# Technical Data Extraction: AI Model Performance Comparison
This document provides a comprehensive extraction of data from a set of six circular bar charts (radial plots) comparing the performance of various Large Language Models (LLMs) across multiple evaluation categories.
## 1. Document Structure
The image contains six independent radial charts arranged in a 3x2 grid. The top four charts share a common schema of 8 evaluation categories, while the bottom two charts use a different schema of 2 evaluation categories.
---
## 2. Primary Model Comparison (Top 4 Charts)
**Models:** GPT-5.2, Gemini 3 Pro, Grok 4.1 Fast, Qwen 3-VL.
### Shared Schema (Categories and Sub-metrics)
The charts are divided into 8 color-coded segments. Each segment contains individual bars representing specific benchmarks. The radial axis represents a scale (0 to 100, implied by the concentric rings).
| Category Label | Color | Sub-metrics / Labels (Clockwise) |
| :--- | :--- | :--- |
| **Language Benchmark** | Dark Purple | MMLU, GSM8K, HumanEval, MBPP, ARC-C |
| **Language Multilingual** | Light Orange | MGSM, XCOPA, TyDiQA, Flores-101 (multiple bars) |
| **Language Adv** | Light Green | Adv-GLUE, Adv-SQuAD |
| **Language Regulatory (NIST)** | Red/Pink | NIST-1, NIST-2, NIST-3, NIST-4, NIST-5, NIST-6 |
| **Language Regulatory (EU AI Act)** | Brown | Art-10, Art-13, Art-14, Art-15, Art-28, Art-52 |
| **Language Regulatory (FEAT)** | Gold | Transp., Account., Ethics, Fairness |
| **Vision Benchmark** | Light Blue | MMMU, VQAv2, TextVQA, ChartQA, DocVQA |
| **Vision Adv** | Lavender | Adv-MMMU, Adv-VQAv2, Adv-TextVQA |
### Comparative Performance Analysis
* **GPT-5.2:** Shows the most balanced and "full" profile. It dominates in **Language Benchmark** and **Language Multilingual** categories. Its **Vision Benchmark** performance is consistently high across all sub-metrics.
* **Gemini 3 Pro:** Exhibits very strong performance in **Language Benchmark** and **Vision Benchmark**, nearly matching GPT-5.2. It shows slightly lower scores in the **Language Regulatory (EU AI Act)** brown segment compared to GPT-5.2.
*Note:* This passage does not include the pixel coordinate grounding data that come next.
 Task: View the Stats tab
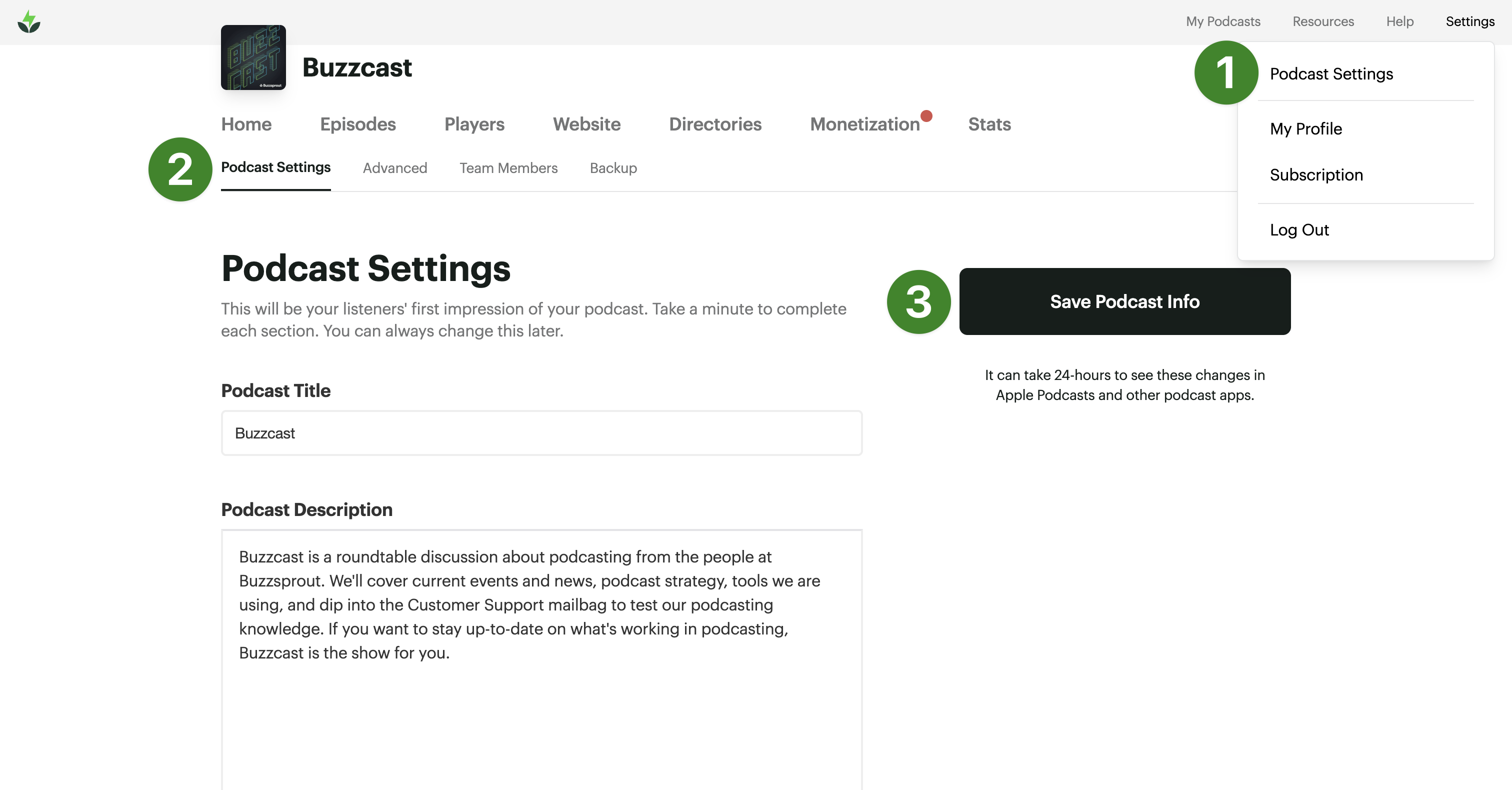[989, 124]
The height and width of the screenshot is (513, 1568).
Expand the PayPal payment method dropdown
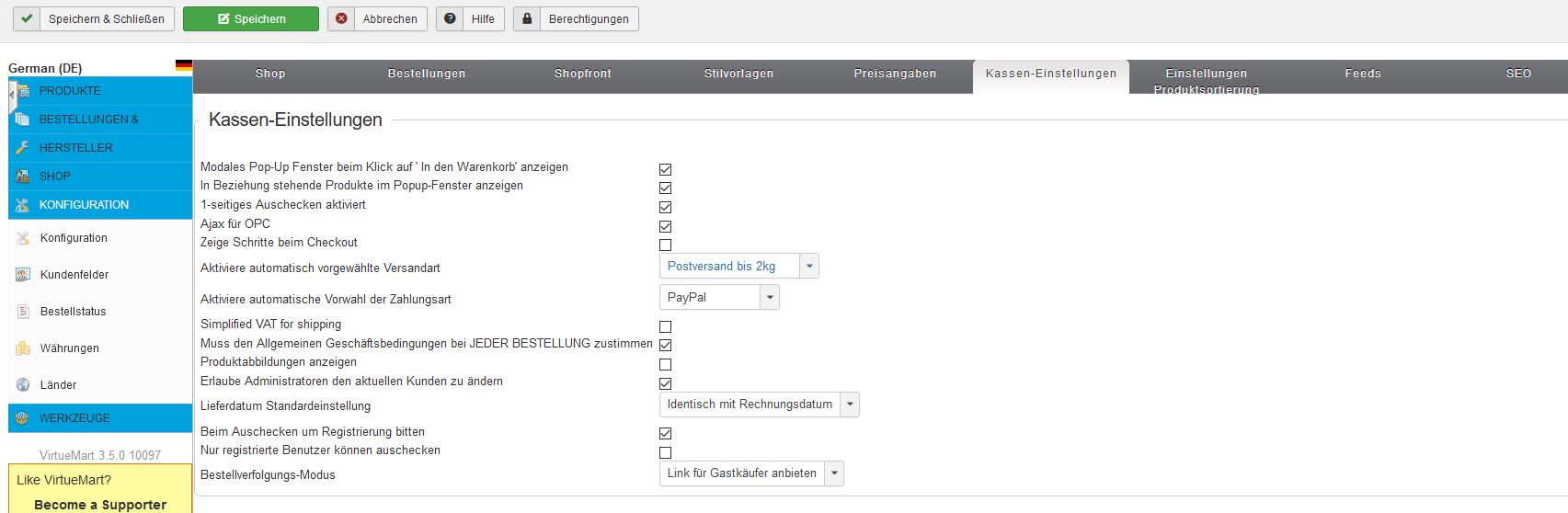click(718, 298)
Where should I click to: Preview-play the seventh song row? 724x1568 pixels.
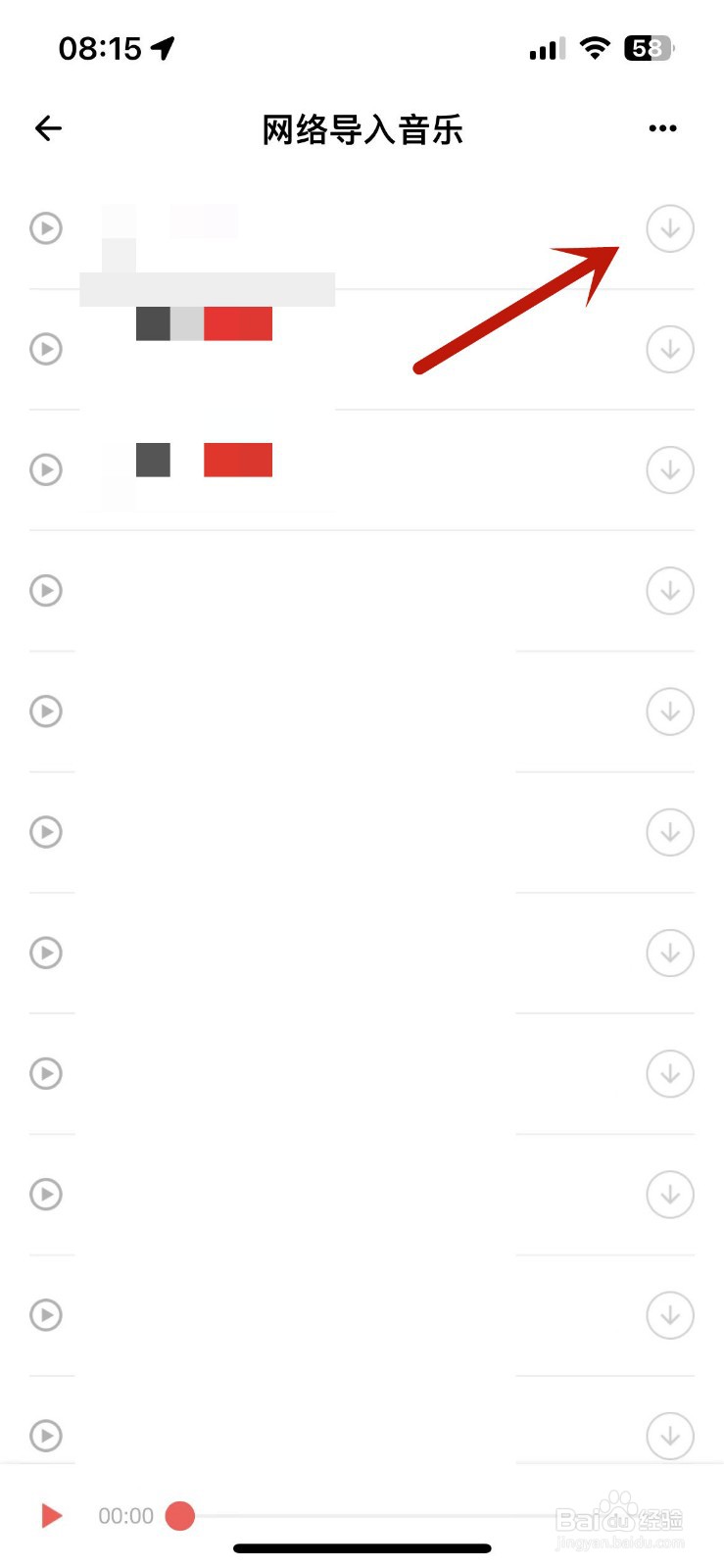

* **Grok 4.1 Fast:** Shows significant variance. While strong in **Language Benchmark**, it has noticeable "gaps" or shorter bars in the **Language Multilingual** and **Language Regulatory (NIST)** sections compared to the top two models.
* **Qwen 3-VL:** Displays a strong profile in **Vision Benchmark** (blue) and **Language Multilingual** (orange), but shows lower performance in the **Language Regulatory (FEAT)** (gold) and **Vision Adv** (lavender) categories.
---
## 3. Specialized Model Comparison (Bottom 2 Charts)
**Models:** Nano Banana Pro, Seedream 4.5.
### Shared Schema
These models are evaluated on a simplified two-category schema.
| Category Label | Color | Sub-metrics / Labels |
| :--- | :--- | :--- |
| **T2I Benchmark** | Teal | HEVAL, VQAScore, GenEval, DPG-Bench, T2I-CompBench |
| **T2I Adv** | Orange | Adv-Halo, Adv-Stat, Adv-Rel, Adv-Multi |
### Comparative Performance Analysis
* **Nano Banana Pro:**
* **T2I Benchmark (Teal):** Shows high performance in the outer bars (DPG-Bench and T2I-CompBench) but lower scores in the inner benchmarks (HEVAL).
* **T2I Adv (Orange):** Shows a strong upward trend in adversarial robustness, with the "Adv-Multi" bar reaching the furthest outer ring.
* **Seedream 4.5:**
* **T2I Benchmark (Teal):** Generally lower performance across all teal metrics compared to Nano Banana Pro. The bars are significantly shorter, indicating lower benchmark scores.
* **T2I Adv (Orange):** Very low performance in adversarial metrics. The bars barely extend past the first two concentric rings, indicating vulnerability or poor performance in adversarial Text-to-Image tasks.
---
## 4. Spatial and Visual Metadata
* **Legend Placement:** Labels are placed peripherally around the circular plots.
* **Scale:** Each chart contains 5 concentric grey rings, likely representing 20% increments (20, 40, 60, 80, 100).
* **Language:** All text is in **English**.
* **Data Trends:** In the top four models, the "Language Benchmark" (Purple) consistently shows the highest values (bars reaching the outermost ring), while "Language Adv" (Green) consistently shows the lowest values across all models, indicating a general industry weakness in adversarial language tasks.